DIRECTION - Render the listing between the line holding "Given: Toggle Create new contacts checkbox" and the end of the listing, inclusive, as a two-column CSV with columns instruction and response: one row per request, its text and its answer each in one quoted field, with line breaks turned into spaces. Leave out the pictures.

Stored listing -
------------------------------------------------------------

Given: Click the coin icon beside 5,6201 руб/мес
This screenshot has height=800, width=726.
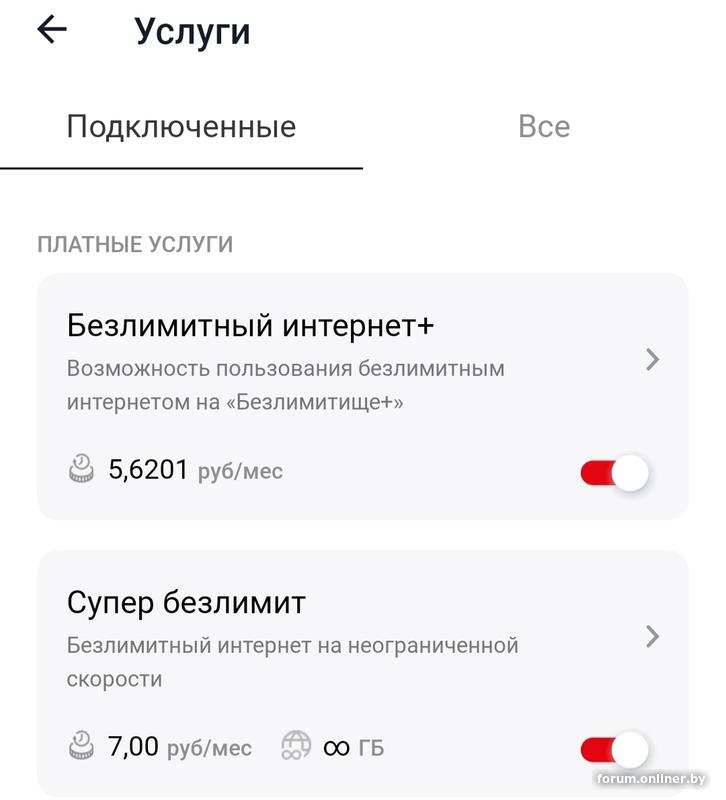Looking at the screenshot, I should 82,468.
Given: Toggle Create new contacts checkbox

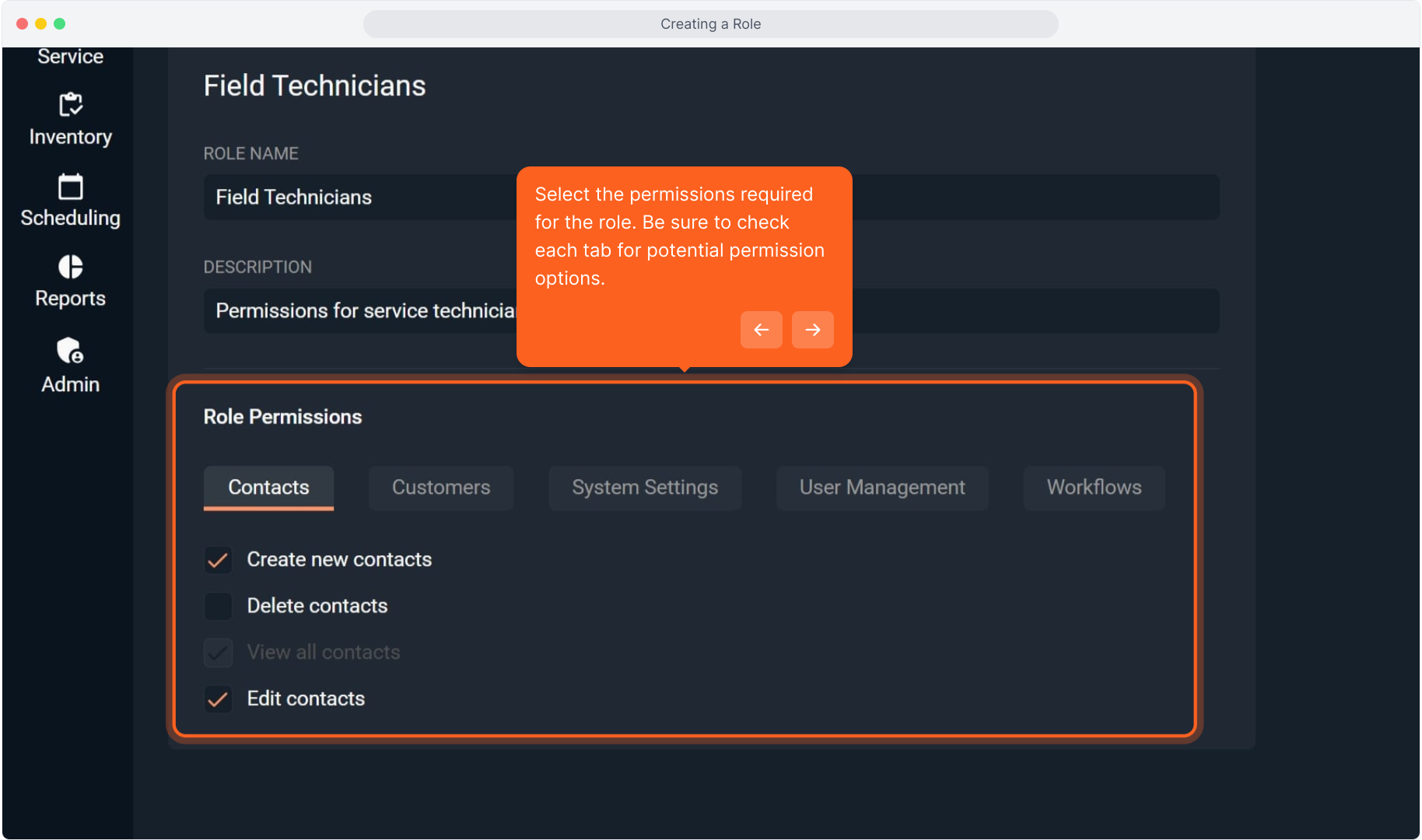Looking at the screenshot, I should 218,560.
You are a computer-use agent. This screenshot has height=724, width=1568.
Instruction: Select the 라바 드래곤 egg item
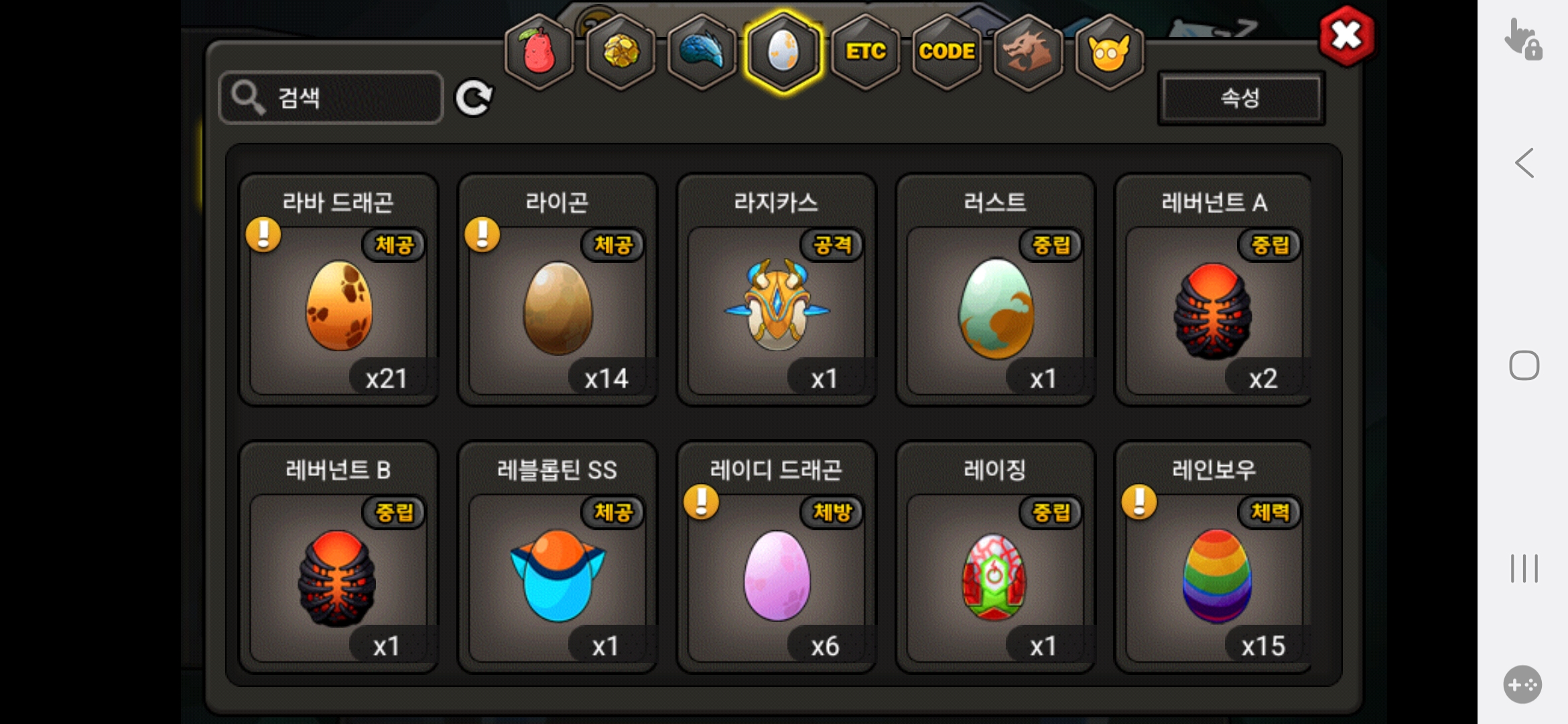click(339, 290)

------------------------------------------------------------

RESPONSE TO THE TASK -
instruction,response
"Given: Toggle Create new contacts checkbox","Looking at the screenshot, I should 218,560."
"You are a computer-use agent. This screenshot has height=724, width=1568. Instruction: Select the 라바 드래곤 egg item","click(339, 290)"